Egypt's parliament agreed on Sunday to a two-year extension of emergency law requested by the government while it prepares replacement anti-terrorism laws.
The Muslim Brotherhood, the strongest opposition force, said there was no justification for extending the law, which President Hosni Mubarak last year promised to substitute with anti-terrorism legislation.
Mubarak had already signalled that the law would be extended before bombers killed 18 people in the Red Sea resort of Dahab last week and attacked a police station and multinational peace force in the Sinai peninsula.
Emergency law has been in force since October 1981, when Islamist militants assassinated President Anwar Sadat and Mubarak took office. It gives the government wide powers to detain people without charge and restrict civil liberties.
Prime Minister Ahmed Nazif asked parliament to approve emergency laws for another two years or until the government had prepared the anti-terrorism law.
Two years "was not long when measured against the dangers which threaten us and our future", he told the chamber. "We will never use the emergency law other than to protect the citizen and the security of the nation and combat terrorism," he said.
Emergency law was due to lapse at the beginning of June. Parliamentary approval of the extension was a foregone conclusion because the ruling National Democratic Party (NDP) controls more than two thirds of the seats.
BROTHERHOOD OPPOSED: But 91 members, a quarter of the 378 lawmakers in attendance, opposed the extension. Most of the opponents were from the Muslim Brotherhood, which holds nearly a fifth of the seats in parliament.
"They use (the law) to silence and oppress the opposition," Brotherhood deputy leader Mohamed Habib said.
He said the government had had enough time since September, when Mubarak pledged to replace the emergency law, to draft the anti-terrorism legislation.
"If they had wanted to end the state of emergency and to present an alternative draft law, they could have done that," he told Reuters.
The independent Egyptian Organisation for Human Rights (EOHR), the main rights group, also condemned the extension, saying emergency law gave the executive too much power and negated many civil rights enshrined in the constitution.
"The Egyptian government is trying vigorously to convert emergency law from exceptional law into permanent law... The EOHR calls on President Mubarak to fulfil his electoral promise," the organisation said in a statement.

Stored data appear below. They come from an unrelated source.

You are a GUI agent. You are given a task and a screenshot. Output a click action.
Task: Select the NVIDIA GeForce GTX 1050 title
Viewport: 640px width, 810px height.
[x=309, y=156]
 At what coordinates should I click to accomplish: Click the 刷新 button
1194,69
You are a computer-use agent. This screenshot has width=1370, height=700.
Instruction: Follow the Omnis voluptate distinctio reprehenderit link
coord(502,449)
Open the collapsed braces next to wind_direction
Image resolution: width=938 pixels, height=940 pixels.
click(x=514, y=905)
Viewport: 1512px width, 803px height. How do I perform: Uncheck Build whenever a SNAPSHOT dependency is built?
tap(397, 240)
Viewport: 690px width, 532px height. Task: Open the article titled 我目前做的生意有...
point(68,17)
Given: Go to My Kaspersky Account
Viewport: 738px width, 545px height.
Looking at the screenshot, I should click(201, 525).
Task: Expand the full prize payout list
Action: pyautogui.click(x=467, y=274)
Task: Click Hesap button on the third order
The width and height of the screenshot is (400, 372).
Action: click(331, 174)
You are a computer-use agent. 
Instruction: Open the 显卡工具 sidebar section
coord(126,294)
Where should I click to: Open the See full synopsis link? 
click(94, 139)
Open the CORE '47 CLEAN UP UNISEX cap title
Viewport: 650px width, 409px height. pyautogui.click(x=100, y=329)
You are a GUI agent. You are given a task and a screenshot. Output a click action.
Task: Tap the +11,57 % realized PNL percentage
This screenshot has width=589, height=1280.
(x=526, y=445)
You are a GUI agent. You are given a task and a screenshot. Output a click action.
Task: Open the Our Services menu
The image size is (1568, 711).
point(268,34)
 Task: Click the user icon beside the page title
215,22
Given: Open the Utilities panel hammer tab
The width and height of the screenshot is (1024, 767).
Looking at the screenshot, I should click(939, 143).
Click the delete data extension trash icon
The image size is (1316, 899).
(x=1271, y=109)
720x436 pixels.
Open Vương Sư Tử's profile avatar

Mubarak said this year that drafting anti-terrorism laws to replace the emergency law could take 18 months to two years and the government could not allow a gap between the two.
Opposition members, expecting the request, came to Sunday's session wearing black sashes inscribed "No to Emergency Law".
Under emergency law, the government is holding at least 10,000 people without charge, human rights groups say.
The United States, a major aid donor to Egypt, called last year for the abolition of emergency law, among other political changes, as part of its campaign for reform in the Arab world.
But the US campaign has lost much of its momentum, partly because of electoral successes by the Muslim Brotherhood in Egypt and Hamas in the Palestinian territories, analysts say.